### Verilen metin:
• mehmet ali birand, can dündar ve bülent çaplı'lının birlikte yaptığı belgeselin adı. yakın zamanda kitap haline gelip, imge imzasıyla raflarda yerini almıştır. kapak tasarımını mehmet sobacı'nın yaptığı kitap için saatlerce diyalogları yazı halinde deşifre eden insanlara ise kitapta bir teşekkür bile edilmemesi de, kitabın ismiyle çelişircesine anti demokratiktir bence. para almış olsak neyse lan.
  • 10 bölümlük belgesel dizi.

    tüm bölümlerinde emekli ordu mensuplarından devlet adamlarına, yazarlardan gazetecilere kadar birinci şahıstan alınan yorumlarla ve bilgilerle harmanlanmış toplamda 7 saat süren bir yapımdır. ülkenin yakın tarihinden bihaber yeni nesiller izlediğinde vay anam vay neler dönmüş serhat ya şeklinde tepki vermesi olasıdır, şaşırmamak gerek.

### Sağlanan veriler:
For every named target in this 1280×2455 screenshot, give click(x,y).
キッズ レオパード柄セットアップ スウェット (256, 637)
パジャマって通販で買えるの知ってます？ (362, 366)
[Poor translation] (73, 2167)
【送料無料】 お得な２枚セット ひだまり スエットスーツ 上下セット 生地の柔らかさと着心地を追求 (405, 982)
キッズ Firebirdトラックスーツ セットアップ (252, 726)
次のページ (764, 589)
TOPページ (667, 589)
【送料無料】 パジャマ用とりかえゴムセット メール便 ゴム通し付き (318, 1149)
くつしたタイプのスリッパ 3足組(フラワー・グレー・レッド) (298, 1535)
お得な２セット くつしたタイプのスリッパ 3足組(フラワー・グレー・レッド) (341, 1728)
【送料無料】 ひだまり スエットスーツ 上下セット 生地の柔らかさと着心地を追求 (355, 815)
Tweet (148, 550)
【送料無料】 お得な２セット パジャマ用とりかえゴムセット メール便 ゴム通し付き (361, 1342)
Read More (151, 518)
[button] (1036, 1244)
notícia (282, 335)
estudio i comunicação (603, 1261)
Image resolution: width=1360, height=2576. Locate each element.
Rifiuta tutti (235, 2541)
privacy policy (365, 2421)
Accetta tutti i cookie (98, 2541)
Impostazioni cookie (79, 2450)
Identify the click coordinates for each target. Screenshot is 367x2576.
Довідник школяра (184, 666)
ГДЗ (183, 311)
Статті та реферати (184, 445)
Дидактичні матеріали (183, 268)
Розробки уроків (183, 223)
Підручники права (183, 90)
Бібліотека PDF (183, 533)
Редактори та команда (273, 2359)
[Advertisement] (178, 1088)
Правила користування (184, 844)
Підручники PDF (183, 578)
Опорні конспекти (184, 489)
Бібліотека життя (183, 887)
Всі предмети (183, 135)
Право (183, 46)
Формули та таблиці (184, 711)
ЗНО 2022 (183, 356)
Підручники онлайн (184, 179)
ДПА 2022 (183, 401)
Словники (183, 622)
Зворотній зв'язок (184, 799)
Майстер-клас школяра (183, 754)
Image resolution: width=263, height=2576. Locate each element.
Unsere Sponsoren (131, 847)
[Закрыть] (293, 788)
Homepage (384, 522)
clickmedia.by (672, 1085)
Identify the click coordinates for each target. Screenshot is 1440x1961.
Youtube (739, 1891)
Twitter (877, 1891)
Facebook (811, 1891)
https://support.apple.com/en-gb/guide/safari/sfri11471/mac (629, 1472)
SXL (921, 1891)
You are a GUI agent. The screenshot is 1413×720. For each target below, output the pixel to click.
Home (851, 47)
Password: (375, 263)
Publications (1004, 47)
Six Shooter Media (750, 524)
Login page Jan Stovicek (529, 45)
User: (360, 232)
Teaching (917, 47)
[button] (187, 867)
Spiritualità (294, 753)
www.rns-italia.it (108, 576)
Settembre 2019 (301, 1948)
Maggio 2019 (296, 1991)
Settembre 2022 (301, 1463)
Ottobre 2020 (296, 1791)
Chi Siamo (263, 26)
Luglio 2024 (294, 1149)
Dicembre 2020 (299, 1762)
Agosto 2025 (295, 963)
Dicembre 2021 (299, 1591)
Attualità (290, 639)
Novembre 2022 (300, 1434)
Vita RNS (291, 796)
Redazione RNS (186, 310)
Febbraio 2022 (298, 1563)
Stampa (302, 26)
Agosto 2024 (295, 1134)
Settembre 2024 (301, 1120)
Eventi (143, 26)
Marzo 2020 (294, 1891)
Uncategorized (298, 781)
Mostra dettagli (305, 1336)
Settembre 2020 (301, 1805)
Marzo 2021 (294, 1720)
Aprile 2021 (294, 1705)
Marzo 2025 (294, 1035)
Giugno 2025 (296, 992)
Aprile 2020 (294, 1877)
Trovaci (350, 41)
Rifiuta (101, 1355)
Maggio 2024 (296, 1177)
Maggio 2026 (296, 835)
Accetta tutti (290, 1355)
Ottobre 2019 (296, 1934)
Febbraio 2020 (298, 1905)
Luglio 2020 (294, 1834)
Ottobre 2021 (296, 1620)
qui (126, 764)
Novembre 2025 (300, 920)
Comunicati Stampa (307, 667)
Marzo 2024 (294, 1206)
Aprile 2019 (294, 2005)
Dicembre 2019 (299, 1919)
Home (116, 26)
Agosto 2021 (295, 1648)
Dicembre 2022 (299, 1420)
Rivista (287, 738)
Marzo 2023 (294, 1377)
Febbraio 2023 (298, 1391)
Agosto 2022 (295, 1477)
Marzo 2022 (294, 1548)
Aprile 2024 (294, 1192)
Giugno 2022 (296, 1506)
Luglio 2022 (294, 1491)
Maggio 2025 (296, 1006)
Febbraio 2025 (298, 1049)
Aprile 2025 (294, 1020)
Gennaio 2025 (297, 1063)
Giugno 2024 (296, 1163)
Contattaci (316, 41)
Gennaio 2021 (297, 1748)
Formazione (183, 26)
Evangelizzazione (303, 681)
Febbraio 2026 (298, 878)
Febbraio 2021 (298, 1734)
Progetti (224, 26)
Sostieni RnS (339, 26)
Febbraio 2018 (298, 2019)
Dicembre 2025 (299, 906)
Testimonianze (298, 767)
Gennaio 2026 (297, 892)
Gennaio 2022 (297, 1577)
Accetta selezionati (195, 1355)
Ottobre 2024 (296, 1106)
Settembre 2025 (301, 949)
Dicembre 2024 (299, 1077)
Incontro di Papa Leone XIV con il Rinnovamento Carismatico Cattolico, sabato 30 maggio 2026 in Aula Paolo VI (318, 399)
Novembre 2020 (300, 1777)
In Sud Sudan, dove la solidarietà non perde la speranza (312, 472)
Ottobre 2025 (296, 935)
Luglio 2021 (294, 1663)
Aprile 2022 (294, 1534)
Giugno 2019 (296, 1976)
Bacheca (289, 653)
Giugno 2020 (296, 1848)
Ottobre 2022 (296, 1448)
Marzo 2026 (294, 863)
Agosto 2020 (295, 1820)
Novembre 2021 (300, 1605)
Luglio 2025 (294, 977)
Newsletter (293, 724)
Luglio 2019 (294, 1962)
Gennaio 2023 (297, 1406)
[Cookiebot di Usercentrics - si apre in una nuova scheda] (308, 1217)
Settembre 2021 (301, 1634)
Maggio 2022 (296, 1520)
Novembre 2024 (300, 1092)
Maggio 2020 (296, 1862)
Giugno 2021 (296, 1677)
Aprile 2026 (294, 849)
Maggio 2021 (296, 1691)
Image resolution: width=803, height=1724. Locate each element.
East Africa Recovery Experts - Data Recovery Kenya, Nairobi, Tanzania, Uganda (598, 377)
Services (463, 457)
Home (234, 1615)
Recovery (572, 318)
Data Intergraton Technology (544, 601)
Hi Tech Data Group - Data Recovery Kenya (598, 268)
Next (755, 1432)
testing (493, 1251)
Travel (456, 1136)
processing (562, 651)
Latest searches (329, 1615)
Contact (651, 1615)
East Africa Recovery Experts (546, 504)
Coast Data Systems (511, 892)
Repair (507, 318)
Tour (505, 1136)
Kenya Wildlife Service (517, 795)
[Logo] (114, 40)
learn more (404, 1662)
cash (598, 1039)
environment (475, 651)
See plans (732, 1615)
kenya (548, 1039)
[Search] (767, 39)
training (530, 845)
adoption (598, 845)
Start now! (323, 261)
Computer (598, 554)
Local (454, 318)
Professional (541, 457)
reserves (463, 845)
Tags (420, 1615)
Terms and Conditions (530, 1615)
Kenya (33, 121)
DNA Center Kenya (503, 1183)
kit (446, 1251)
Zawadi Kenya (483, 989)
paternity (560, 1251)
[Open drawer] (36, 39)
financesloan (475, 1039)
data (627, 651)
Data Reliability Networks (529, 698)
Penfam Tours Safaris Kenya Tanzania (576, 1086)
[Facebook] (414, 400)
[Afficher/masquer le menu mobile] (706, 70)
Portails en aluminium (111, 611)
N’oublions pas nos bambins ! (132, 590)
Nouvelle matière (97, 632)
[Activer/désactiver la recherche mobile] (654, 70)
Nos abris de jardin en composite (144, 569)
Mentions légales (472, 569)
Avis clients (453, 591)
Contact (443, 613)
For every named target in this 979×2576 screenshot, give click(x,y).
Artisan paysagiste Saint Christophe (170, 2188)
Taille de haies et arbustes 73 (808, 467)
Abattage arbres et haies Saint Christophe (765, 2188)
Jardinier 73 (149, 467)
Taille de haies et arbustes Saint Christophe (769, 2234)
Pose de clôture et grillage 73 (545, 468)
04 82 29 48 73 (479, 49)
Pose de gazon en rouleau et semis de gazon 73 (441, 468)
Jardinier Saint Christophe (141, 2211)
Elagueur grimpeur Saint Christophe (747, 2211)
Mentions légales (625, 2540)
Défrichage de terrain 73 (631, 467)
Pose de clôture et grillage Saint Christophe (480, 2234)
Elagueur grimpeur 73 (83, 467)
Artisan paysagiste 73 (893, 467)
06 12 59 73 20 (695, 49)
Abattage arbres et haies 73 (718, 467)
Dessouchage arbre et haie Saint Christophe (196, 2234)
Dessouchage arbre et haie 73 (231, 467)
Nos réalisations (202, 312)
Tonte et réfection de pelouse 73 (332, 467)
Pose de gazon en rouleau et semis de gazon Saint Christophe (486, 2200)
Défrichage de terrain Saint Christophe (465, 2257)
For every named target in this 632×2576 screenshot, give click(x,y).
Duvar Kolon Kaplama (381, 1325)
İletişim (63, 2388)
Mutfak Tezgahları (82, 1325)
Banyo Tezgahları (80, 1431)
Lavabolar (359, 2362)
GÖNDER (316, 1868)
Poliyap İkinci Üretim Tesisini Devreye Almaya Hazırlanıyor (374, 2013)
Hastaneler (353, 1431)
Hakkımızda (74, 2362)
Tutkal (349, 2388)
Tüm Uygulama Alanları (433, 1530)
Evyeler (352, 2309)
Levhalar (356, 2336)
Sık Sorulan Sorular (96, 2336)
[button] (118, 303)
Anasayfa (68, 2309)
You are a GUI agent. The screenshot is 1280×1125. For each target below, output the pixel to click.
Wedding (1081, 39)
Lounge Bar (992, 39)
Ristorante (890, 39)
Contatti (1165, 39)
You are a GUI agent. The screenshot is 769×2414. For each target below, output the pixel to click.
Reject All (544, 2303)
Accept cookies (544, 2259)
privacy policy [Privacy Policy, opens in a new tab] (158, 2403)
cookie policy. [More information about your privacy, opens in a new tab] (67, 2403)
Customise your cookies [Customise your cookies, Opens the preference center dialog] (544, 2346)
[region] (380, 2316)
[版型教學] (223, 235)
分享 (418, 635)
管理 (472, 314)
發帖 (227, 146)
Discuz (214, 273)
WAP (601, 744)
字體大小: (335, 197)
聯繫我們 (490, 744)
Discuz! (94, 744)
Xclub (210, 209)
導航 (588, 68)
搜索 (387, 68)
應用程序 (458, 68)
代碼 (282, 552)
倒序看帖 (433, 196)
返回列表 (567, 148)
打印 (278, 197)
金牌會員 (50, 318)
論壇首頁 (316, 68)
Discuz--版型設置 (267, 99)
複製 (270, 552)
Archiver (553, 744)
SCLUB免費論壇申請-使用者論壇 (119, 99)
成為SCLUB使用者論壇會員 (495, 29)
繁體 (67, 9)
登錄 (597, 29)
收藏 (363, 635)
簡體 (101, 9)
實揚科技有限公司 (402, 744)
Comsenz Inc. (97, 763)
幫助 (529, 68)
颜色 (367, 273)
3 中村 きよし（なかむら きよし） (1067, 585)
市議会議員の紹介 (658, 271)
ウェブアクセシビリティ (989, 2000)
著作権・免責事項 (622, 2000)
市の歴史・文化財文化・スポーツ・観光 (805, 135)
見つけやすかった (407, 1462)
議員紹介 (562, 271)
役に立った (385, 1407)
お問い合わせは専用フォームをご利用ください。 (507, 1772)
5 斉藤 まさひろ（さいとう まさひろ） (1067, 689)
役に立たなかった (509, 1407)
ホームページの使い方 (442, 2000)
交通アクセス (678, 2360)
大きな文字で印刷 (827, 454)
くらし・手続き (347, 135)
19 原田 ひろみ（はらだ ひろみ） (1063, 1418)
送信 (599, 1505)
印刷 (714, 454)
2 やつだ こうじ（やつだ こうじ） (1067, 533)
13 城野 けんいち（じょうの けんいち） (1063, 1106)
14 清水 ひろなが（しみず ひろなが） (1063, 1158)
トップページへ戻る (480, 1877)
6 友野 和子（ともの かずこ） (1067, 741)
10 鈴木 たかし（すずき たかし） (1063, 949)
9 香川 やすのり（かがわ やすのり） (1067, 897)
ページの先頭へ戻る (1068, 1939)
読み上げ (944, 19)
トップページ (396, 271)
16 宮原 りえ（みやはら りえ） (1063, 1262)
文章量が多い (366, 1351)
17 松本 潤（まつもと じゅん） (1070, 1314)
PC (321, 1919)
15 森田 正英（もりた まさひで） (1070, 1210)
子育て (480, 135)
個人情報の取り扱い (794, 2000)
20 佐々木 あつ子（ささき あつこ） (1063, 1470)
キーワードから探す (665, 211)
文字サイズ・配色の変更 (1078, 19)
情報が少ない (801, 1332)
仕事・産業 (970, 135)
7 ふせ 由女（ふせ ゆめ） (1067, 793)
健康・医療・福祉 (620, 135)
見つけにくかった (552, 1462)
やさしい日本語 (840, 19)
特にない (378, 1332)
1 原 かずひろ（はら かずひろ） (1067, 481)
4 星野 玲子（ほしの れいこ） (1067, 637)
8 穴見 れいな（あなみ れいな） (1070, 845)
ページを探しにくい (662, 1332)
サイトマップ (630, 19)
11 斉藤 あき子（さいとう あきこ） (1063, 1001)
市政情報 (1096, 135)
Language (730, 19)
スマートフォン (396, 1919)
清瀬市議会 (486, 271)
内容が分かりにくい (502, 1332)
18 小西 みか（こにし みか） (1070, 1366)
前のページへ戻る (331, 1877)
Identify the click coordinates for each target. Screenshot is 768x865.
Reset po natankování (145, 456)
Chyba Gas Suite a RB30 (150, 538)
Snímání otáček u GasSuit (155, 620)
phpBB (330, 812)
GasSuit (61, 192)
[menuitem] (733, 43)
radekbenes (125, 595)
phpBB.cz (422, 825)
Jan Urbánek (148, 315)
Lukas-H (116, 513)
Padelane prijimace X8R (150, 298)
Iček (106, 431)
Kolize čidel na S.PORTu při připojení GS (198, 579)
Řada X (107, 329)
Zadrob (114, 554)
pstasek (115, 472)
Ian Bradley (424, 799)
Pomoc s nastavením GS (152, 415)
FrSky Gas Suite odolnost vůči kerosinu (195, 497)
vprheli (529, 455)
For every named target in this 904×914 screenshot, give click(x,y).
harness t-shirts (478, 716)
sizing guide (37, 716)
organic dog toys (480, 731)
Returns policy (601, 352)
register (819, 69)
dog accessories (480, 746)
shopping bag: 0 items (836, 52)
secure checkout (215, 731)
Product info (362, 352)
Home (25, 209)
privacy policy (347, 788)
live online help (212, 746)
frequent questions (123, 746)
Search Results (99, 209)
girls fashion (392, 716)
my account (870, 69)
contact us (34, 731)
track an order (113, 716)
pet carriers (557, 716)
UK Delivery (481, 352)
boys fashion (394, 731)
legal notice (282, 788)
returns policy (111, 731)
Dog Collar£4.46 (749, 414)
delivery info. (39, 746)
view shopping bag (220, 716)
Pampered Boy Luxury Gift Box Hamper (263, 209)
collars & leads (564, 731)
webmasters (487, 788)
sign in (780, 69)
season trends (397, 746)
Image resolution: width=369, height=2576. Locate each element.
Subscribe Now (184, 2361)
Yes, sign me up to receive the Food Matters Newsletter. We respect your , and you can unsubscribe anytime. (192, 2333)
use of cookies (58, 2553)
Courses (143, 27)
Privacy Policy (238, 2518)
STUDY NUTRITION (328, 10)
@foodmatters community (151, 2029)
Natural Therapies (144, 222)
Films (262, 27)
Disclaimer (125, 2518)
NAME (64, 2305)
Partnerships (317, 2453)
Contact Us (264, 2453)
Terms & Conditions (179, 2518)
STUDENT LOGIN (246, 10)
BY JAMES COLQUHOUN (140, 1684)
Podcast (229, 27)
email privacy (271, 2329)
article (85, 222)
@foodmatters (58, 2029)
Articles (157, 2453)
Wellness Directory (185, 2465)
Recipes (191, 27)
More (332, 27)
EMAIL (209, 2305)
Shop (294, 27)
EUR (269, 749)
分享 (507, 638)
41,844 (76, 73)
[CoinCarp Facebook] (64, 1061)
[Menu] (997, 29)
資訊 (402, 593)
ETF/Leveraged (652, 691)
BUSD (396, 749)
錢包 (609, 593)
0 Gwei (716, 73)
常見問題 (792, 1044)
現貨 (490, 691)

### Yapmanız gereken:
Lütfen belgesel hakkındaki metne göre kitabın kapak tasarımını kimin yaptığını belirtin. Satırların metinle hiçbir ilgisi yoktur.

### Yanıt aşağıda:
Kitabın kapak tasarımını Mehmet Sobacı yapmıştır.